--- Extracted material ---
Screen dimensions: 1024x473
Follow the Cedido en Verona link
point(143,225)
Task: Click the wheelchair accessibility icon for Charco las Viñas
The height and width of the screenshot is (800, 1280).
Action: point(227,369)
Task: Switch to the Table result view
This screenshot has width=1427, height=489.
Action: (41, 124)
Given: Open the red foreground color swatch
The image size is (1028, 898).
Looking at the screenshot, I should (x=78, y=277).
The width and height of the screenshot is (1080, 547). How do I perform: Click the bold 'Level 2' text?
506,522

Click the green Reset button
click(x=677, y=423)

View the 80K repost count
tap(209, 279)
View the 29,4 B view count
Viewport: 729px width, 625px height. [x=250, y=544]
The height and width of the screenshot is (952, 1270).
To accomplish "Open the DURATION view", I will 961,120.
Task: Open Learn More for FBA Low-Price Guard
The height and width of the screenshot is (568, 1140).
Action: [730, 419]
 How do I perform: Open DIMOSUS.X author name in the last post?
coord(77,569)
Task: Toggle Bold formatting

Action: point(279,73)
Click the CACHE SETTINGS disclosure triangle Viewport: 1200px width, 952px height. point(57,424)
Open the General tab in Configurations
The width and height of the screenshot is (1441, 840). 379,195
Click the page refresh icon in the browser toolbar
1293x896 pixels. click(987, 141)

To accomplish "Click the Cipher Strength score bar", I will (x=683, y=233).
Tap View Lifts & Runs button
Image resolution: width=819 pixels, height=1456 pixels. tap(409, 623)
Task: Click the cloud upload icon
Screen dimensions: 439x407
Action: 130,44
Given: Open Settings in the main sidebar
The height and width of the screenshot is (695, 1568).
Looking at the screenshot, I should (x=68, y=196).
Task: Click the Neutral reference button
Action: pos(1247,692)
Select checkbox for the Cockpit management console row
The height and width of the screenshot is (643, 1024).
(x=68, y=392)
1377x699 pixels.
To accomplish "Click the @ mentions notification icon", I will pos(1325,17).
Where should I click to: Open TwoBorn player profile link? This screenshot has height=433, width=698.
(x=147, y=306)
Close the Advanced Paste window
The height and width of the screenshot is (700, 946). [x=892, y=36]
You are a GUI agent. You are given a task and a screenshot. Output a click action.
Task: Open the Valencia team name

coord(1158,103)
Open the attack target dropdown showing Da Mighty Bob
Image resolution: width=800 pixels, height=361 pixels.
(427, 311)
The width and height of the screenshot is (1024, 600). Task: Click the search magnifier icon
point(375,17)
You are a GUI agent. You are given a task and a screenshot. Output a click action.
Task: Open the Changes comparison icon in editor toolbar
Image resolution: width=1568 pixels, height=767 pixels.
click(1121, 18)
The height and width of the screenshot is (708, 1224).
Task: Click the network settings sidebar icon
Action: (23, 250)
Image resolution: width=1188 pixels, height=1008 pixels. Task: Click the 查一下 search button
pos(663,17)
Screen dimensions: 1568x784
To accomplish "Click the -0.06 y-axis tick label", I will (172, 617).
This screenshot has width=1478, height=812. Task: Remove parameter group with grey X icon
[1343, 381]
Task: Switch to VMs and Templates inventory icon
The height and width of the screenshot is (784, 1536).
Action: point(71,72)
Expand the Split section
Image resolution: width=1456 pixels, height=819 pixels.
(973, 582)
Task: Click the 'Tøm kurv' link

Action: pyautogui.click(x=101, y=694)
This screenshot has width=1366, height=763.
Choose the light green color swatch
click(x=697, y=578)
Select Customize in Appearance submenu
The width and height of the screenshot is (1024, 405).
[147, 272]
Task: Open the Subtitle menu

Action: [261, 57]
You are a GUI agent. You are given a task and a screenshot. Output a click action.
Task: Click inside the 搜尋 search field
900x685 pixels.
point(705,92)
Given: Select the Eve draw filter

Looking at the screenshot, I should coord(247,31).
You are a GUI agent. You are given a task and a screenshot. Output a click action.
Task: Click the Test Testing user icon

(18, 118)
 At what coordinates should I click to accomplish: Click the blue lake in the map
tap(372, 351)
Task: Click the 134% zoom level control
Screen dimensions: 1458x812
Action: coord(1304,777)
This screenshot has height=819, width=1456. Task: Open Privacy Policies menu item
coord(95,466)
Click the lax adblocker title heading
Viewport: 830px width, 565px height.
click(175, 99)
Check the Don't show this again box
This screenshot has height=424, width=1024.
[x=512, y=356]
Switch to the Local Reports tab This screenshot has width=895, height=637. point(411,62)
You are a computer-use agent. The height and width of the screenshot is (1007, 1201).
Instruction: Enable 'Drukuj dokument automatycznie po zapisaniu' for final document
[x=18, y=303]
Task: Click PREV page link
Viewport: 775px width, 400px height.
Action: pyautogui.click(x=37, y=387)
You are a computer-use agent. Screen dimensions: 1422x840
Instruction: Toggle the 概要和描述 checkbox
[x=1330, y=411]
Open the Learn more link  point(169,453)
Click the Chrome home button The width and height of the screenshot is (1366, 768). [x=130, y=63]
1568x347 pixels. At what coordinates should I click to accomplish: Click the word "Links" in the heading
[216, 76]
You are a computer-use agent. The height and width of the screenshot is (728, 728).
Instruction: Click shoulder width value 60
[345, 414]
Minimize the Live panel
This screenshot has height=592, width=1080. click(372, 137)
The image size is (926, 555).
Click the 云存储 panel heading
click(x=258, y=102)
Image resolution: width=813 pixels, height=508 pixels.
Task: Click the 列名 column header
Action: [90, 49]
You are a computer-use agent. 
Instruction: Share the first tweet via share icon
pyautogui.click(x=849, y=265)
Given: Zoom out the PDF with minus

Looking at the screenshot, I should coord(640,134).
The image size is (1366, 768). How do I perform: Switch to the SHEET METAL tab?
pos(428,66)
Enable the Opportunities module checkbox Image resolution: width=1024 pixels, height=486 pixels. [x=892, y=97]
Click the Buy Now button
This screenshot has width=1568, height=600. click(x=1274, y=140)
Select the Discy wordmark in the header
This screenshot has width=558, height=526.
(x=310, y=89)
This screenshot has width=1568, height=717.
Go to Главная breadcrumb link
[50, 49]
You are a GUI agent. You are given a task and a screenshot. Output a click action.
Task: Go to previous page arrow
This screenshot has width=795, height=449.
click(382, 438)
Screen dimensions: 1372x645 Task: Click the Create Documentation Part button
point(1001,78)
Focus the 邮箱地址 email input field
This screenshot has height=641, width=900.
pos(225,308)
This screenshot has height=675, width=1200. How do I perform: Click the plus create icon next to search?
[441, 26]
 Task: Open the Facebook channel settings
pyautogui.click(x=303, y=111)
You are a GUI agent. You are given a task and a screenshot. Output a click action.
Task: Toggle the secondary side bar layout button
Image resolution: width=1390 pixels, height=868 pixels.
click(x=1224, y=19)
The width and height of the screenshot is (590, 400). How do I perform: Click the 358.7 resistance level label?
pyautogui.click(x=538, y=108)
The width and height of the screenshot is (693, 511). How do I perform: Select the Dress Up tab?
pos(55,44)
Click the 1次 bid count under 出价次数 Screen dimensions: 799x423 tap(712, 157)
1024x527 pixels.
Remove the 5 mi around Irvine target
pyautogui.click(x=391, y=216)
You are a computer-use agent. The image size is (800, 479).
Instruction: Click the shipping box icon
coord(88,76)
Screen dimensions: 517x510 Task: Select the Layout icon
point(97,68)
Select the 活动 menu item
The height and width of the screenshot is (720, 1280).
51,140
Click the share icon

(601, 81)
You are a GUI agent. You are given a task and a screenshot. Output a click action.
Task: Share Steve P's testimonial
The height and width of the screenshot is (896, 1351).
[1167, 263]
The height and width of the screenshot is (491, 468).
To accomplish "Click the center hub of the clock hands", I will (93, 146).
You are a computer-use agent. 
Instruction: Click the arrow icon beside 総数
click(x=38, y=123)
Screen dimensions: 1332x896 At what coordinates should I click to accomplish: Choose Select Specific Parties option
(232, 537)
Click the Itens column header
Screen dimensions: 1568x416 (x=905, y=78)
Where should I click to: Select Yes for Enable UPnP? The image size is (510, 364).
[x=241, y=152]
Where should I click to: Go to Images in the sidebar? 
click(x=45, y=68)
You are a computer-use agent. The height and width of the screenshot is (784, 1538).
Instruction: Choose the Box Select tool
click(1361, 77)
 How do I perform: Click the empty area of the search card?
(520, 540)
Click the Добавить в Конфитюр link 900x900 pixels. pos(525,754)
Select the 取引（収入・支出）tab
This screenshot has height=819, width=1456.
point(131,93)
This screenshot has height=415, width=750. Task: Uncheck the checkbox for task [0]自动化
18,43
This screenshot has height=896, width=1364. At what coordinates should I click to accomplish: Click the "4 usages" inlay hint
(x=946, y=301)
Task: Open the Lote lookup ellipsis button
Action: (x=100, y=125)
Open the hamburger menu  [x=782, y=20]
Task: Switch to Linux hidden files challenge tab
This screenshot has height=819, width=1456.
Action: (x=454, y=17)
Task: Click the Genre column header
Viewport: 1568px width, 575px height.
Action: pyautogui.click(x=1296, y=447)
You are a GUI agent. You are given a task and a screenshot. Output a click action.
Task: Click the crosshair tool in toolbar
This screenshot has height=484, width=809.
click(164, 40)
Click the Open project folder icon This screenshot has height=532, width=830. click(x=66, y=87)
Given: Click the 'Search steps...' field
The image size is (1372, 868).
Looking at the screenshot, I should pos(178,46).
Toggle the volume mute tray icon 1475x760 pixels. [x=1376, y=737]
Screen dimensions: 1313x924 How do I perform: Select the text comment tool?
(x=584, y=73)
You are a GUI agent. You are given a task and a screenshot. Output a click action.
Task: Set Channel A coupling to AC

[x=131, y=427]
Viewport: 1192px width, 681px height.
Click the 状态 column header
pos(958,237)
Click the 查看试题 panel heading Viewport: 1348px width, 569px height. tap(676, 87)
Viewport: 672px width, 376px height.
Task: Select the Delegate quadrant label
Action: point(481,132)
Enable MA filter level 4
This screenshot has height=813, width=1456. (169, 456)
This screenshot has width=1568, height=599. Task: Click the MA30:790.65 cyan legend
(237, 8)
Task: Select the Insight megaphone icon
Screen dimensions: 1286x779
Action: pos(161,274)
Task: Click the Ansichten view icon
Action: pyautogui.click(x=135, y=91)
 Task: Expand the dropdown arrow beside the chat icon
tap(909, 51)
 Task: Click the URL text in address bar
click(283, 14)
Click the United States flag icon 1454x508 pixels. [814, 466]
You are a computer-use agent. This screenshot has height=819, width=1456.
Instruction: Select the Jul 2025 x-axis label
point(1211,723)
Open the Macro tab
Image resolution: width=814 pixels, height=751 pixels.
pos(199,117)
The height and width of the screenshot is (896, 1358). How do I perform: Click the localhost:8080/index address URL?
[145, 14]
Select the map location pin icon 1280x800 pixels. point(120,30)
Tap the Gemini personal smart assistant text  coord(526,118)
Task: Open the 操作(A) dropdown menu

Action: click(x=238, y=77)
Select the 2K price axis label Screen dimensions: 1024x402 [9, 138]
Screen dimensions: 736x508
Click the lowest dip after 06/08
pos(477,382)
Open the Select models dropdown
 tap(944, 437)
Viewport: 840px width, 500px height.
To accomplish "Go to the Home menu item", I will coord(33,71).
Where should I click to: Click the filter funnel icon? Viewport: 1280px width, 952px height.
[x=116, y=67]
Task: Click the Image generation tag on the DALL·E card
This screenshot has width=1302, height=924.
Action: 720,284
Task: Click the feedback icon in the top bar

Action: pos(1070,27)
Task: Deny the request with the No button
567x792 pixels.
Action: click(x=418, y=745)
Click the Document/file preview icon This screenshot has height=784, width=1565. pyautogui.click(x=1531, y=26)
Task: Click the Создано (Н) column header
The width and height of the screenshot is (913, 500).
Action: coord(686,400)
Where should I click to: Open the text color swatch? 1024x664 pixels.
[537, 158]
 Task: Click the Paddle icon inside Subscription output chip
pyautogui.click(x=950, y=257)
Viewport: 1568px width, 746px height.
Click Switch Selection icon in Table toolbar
---
*What the exercise asks:*
Edit the stretch from the start of the material through the line containing "click(x=677, y=423)": replace "Reset" with "Clear" and leave everything else as it is.

*Answer:*
Screen dimensions: 1024x473
Follow the Cedido en Verona link
point(143,225)
Task: Click the wheelchair accessibility icon for Charco las Viñas
The height and width of the screenshot is (800, 1280).
Action: point(227,369)
Task: Switch to the Table result view
This screenshot has width=1427, height=489.
Action: (41, 124)
Given: Open the red foreground color swatch
The image size is (1028, 898).
Looking at the screenshot, I should (x=78, y=277).
The width and height of the screenshot is (1080, 547). How do I perform: Click the bold 'Level 2' text?
506,522

Click the green Clear button
click(x=677, y=423)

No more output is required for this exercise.